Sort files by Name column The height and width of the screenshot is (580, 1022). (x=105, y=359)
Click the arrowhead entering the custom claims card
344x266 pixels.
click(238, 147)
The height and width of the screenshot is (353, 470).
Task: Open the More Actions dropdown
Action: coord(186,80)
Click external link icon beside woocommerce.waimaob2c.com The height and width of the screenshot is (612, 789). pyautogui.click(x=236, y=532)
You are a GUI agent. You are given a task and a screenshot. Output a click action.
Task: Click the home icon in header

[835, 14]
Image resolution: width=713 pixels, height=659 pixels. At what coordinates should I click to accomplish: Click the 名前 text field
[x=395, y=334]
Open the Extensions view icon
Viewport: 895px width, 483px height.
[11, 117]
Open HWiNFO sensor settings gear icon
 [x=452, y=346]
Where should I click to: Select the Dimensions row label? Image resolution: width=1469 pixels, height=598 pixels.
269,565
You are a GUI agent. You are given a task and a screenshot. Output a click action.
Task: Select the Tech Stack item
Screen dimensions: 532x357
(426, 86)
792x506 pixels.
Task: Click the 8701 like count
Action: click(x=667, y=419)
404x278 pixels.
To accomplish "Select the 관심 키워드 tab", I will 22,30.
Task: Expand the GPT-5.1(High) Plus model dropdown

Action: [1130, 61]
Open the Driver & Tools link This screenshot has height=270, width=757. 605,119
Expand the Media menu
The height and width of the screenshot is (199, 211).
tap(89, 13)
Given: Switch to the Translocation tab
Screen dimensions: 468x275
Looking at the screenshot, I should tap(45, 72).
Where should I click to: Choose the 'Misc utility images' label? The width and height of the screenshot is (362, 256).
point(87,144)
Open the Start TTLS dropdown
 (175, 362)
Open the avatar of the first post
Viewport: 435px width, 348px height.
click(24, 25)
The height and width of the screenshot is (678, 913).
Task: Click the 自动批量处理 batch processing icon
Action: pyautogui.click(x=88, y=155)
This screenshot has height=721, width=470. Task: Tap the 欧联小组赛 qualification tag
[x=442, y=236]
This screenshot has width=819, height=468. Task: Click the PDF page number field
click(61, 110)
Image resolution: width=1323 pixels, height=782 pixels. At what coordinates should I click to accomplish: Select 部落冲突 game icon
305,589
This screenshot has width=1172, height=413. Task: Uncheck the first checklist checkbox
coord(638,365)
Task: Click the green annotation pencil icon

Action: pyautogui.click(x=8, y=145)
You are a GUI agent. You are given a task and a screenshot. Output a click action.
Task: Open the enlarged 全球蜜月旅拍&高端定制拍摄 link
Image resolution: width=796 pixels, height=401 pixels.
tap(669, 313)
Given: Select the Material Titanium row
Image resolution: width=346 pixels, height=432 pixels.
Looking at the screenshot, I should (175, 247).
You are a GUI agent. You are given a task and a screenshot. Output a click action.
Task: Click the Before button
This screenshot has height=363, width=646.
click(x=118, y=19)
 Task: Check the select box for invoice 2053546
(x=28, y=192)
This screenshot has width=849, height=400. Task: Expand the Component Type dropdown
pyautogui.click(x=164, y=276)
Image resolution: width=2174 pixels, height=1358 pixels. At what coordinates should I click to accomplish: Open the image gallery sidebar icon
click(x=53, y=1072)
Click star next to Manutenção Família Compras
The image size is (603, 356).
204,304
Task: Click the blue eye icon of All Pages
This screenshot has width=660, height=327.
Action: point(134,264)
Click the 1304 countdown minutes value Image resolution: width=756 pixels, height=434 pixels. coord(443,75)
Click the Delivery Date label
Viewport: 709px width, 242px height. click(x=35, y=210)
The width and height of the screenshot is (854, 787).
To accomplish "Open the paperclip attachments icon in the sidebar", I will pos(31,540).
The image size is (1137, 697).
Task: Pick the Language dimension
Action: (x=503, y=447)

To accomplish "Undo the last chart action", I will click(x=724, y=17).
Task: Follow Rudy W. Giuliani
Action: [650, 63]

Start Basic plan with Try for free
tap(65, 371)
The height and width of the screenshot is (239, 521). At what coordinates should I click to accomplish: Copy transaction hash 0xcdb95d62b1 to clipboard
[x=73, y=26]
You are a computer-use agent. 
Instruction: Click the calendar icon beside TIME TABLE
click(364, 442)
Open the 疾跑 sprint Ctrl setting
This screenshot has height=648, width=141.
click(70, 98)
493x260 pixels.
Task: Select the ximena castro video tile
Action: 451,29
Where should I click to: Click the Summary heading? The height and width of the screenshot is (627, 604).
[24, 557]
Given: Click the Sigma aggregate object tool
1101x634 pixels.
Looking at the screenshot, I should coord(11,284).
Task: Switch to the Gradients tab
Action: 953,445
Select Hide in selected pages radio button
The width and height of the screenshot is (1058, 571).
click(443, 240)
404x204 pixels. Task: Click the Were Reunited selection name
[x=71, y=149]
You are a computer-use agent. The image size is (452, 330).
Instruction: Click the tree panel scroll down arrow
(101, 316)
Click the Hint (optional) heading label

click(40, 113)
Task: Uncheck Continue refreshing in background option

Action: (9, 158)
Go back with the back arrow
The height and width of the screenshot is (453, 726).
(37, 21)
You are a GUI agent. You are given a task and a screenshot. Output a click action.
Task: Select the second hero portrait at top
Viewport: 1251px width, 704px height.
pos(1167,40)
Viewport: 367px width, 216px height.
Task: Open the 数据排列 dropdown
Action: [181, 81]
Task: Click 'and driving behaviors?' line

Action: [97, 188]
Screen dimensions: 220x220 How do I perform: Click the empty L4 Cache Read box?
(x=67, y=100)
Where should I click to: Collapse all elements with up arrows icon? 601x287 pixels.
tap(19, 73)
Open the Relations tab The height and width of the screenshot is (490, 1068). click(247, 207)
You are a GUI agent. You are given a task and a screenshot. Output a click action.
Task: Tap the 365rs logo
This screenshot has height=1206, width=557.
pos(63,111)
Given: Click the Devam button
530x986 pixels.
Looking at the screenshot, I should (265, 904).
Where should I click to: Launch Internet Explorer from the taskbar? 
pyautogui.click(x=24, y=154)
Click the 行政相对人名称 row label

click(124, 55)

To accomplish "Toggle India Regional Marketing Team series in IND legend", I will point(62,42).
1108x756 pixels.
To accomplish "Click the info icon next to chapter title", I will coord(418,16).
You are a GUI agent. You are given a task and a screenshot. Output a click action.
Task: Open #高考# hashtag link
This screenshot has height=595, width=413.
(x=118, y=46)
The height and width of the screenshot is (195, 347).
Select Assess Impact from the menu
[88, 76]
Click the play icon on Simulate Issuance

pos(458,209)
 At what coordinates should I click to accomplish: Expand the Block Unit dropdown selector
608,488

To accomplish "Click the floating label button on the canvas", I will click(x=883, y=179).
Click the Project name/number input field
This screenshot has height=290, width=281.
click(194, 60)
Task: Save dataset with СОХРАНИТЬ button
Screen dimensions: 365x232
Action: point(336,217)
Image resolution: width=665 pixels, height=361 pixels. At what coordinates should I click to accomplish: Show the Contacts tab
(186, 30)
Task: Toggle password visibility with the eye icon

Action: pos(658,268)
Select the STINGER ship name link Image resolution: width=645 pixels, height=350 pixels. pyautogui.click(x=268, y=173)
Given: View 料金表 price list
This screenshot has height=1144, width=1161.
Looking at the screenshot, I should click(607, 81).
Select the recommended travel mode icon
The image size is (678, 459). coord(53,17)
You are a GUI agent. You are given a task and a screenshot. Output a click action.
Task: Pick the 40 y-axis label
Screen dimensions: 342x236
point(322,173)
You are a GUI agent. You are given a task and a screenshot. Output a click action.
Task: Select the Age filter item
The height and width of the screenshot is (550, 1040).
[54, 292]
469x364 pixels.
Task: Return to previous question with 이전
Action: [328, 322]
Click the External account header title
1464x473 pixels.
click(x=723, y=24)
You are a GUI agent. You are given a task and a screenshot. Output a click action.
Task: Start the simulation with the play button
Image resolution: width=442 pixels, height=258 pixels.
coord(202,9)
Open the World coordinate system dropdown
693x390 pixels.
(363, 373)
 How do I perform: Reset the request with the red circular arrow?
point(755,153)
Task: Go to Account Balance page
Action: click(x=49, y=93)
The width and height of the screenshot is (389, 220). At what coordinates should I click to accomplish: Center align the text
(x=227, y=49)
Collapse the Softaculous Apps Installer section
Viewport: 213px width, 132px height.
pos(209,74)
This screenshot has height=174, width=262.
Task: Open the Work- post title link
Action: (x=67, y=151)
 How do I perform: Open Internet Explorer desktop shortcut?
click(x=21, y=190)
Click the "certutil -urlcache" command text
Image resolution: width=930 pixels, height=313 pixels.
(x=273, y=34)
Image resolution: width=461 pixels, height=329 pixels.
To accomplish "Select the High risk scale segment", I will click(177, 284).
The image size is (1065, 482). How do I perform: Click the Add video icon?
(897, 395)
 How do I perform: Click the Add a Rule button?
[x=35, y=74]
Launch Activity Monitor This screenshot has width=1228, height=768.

-*-

• **Work to complete**
Show, from the records above, every line that includes "next".

• **Finished exercise**
Click star next to Manutenção Família Compras
To accomplish "Click the info icon next to chapter title", I will coord(418,16).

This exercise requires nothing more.